§ 15. Mr. Clinton Davis
asked the Secretary of State for the Environment what recent representations he has received from local authorities, organisations representing local authorities and other organisations concerned with housing urging him to defer the implementation of the Housing Finance Act.
§ Mr. Davis
Is it not a fact that the Association of Municipal Corporations and the London Boroughs Association, among many such bodies, have protested about the early implementation of the Act? Is it not a fact also that the Government have done utterly inadequate research into the financial implications of the Act for council tenants? Are not the bogus figures which have been presented by the Prime Minister, representing an increase of 7½ per cent. for council tenants, totally misleading since if one excludes the 1 million council tenants who have already suffered an increase of 50p, the total increase will be likely to be about 13½ per cent.? Why cannot the Minister come clean about it?
§ Mr. Kinsey
Will my right hon. Friend take it that the poorer paid people in my constituency are anxiously looking forward to the implementation of this scheme, which will be of tremendous help to them?
§ Mr. Amery
I am sure that my hon. Friend is right. Any local authority, association or other body which seeks to defer the introduction of the Act is seeking to defer the granting of rebates and allowances to those who need them most and the introduction of the slum clearance and rising cost subsidies to help authorities which have slums and overcrowding.
§ Mr. Freeson
This is a fantastic situation. Presumably the Act will be in operation as from today. It has received Royal Assent, or will do so sometime today at the very latest. Is not the right hon. Gentleman aware that copies should be available for those who will have to implement it? This is the main point of my query. There are only two or three weeks between enactment and the implementation of all the procedures that local authorities will have to undertake to implement the provisions of the Act—irrespective of rebate schemes which in any event could be operated with or without the Act. It is an impossible situation for hundreds upon hundreds of local authorities. There is complete confusion about what the 1713 Government have in mind as the basis of their rental policy.
§ Mr. Amery
With his long experience of local government, of which he sometimes reminds us, the hon. Gentleman will know perfectly well that the associations and the local authorities have not only studied the Bill but have studied all the Amendments and know exactly how the Act stands. Implementation, as we discussed when we considered Lords Amendments, is to be a fortnight after 27th July. I have not done the sums to see whether we have reached that date, but the Act will be available in a consolidated form as soon as possible.

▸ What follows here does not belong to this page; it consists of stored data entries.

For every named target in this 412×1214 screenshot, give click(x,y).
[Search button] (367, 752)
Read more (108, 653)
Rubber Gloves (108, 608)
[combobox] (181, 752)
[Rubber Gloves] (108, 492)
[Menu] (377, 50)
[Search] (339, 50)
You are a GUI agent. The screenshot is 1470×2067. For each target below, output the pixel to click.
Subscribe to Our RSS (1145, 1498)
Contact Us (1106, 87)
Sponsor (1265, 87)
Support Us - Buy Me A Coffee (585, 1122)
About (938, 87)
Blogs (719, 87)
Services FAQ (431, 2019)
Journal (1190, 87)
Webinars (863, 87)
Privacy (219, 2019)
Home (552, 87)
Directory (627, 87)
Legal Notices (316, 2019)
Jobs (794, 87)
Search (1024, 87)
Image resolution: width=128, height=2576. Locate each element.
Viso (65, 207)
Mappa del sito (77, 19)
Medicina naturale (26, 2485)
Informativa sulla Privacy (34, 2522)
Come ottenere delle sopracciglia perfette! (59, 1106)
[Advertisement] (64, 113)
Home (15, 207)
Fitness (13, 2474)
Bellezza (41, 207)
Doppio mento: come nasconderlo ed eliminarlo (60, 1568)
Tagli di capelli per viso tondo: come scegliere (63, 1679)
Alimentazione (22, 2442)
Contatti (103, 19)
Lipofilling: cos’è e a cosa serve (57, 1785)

§ 31. Mr. Geoffrey Finsberg
asked the Secretary of State for the Environment how many, and which, local authorities in England and Wales have notified him since the Royal Assent was given to the Housing Finance Bill of their intention not to implement the legislation.
§ Mr. Finsberg
Will my right hon. Friend consider telling this authority and any other that may decide to break the law that it is against the interests of its own tenants who may well suffer and against the interests of private tenants who may have rent allowances delayed? Will he also tell it that the housing commissioner, if appointed, might under the Act be given powers to sell council houses to tenants?
§ Mr. Amery
I share my hon. Friend's astonishment that Camden of all places should have taken this line. It seems that both tenant and ratepayer stand to benefit very much from the Act. I take my hon. Friend's point that any local authority which follows the line that Camden has so far taken would be extremely unwise. I cannot believe that Camden will persist with this line and there is plenty of time for it to take a more reasonable attitude.
§ Mr. Bidwell
Will the right hon. Gentleman agree that by an earlier reply he must have caused considerable confusion in the ranks of the Conservative Party about the effects of the Housing Finance Act since it felt that the intention of the Act was to save subsidies and the taxation of millionaires and people getting up to that mark? Does his reply 1714 mean that there is no real reason for this anxiety in the Labour-controlled authorities because, as with other policies, the Government are now on an entirely new tack?
§ Mr. Amery
I cannot help feeling that the hon. Gentleman has not perhaps followed our debate and discussions on the Bill as closely as he might have done. If he had, he would have realised that the emphasis from the beginning has been on the need to provide more subsidy finance for people and areas of need, for rebates and allowances for individuals and for a better slum clearance subsidy and rising costs subsidy to deal with overcrowding.